Flip Through

Friday, September 28, 2007

More of a concept than a thing

Fifty Things Which Are On My Desk:

Two stellar Bose speakers, one pair of denim shorts, a Forgotten English page-a-day calendar, an ugly jar made in high school pottery, four books (A Portrait of the Artist as a Young Man, Mrs. Dalloway, All Over but the Shoutin', and The Handmaid's Tale), a set of X-rays of my spinal cord and rib cage, a Nexium pen, a pair of jeans, a set of new car insurance cards, three months' worth of bank statements, a black skirt, a denim skirt, a black bra, an empty plastic cup, a checkbook, a thank-you card, the title of my car, a stack of comic books (Immortal Iron Fist and White Tiger), three textbooks (Images of the Past, Cultural Anthropology, and The Longman Anthology of British Literature), one yellow folder with various library call numbers written on it, the set list of a Kamelot show, a red picture frame featuring a postcard from the Victoria and Albert Museum, a sonnet written in response to Keats's "On Seeing the Elgin Marbles for the First Time", English notes from last summer, an "I trust Severus Snape" sticker, and my purse.

One Thing Which Is Not:

My computer.

Friday, September 07, 2007

Sugar and spice and everything nice

This, we know, is what little girls are made of. Little boys, likewise, are made of snakes and snails and puppydog tails, for reasons unknown.
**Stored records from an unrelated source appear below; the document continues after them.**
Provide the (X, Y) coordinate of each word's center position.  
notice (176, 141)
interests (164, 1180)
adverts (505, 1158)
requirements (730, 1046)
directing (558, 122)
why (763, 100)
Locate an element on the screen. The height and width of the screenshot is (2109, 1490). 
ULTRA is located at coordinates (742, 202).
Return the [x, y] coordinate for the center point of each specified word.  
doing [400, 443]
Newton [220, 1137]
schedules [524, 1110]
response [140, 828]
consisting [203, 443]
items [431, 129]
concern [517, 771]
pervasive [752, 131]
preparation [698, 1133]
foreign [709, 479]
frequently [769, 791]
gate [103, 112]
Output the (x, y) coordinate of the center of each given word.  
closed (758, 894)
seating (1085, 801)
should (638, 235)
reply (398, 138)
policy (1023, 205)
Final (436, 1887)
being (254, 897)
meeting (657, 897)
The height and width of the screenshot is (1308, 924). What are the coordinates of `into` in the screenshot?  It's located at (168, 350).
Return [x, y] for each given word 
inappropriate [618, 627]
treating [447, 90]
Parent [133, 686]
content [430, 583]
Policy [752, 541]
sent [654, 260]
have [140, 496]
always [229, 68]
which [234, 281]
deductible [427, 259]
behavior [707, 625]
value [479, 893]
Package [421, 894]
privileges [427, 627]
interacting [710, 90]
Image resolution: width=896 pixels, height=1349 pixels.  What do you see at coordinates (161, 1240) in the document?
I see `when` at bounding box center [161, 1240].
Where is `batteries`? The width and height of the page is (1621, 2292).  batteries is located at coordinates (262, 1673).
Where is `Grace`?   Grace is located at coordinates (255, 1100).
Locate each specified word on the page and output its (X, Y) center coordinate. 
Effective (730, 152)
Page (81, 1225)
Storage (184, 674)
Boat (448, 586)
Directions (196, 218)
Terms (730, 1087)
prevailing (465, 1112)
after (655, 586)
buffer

Very nice, but more interesting is what the state of New Hampshire is made of. Dunkin Donuts and granite and vanity plates? Communist-era grocery stores and hair salons and dial-up Internet? Ski slopes and haddock on buns and bikers? Is this truly the most bizarre state in the Union? I think so-o. Containing barely one million citizens, New Hampshire ranks 41st in population and not one of these people is anything less than snowy white.

I may be exaggerating, but only slightly.

Worth noting is that New Hampshire, despite its frigid temperatures and lack of wireless, has produced a variety of famous people, including Daniel Webster (who is not who you think he is), Dan Brown (who does not deserve to be well-known), and funnyfolks Sarah Silverman and Seth Meyers. All I can think is that growing up in an Arctic environment of seasonal tourism and IGAs would turn me towards meth and teenage pregnancy, not fiery oratory, pot-boilers, and Comedy Central shows.

Honestly, it's funny how New Hampshire works. You fly into Manchester, the only international airport in the state, and think, if you're me, Wow! I'm farther north than I've ever been in the Continental United States! You then realize that your parents live four hours north of where you are currently standing. So far north, in fact, that it would have been closer for them if you had just flown into Montreal, Quebec. As you drive ever more northerly, you begin to realize why this state has so few residents. Why the place is abounding with Dunkin Donuts yet has perhaps ten movie theatres. Why black people would find it such a heinous environment to live in. Why, perhaps, the Old Man in the Mountain had the gall to finally fall down after untold years of being the main tourist attraction.

There is nothing to do here. One can only hike so much. If it is not winter, skiing, snowboarding, and tubing are not possible. The beach is not a beach, simply a shoreline. The state history is the history of every other New England state. The only places to buy alcohol are state liquor stores. If it isn't blazingly obvious, I don't have much use for New Hampshire.

One thing worth mentioning--NH will make you write. The best short story I've written thus far was set in New Hampshire. Maybe John Irving and Robert Frost are on to something.